• _Entries shown_:
▶

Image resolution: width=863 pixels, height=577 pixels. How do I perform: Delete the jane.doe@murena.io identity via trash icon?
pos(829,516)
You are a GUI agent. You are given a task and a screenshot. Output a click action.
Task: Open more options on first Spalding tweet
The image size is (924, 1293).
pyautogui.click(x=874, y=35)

◀
▶

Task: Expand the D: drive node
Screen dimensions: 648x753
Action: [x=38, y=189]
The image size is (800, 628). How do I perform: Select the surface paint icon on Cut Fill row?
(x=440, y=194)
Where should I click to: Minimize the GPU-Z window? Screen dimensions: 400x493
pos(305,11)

◀
▶

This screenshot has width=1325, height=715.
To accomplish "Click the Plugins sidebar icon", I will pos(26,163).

◀

Reproduce exactly, and with no other material, the lines between those holding "Image resolution: width=863" and "Task: Open more", inclusive.

Image resolution: width=863 pixels, height=577 pixels. How do I perform: Delete the jane.doe@murena.io identity via trash icon?
pos(829,516)
You are a GUI agent. You are given a task and a screenshot. Output a click action.
Task: Open more options on first Spalding tweet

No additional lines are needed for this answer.